### Exercise task:
Reproduce each of the following records word for word.
---*---
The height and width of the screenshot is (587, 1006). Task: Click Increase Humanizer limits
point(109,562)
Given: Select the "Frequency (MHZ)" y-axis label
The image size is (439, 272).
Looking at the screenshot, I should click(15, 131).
---*---
### Solved exercise:
The height and width of the screenshot is (587, 1006). Task: Click Increase Humanizer limits
point(109,562)
Given: Select the "Frequency (MHZ)" y-axis label
The image size is (439, 272).
Looking at the screenshot, I should click(15, 131).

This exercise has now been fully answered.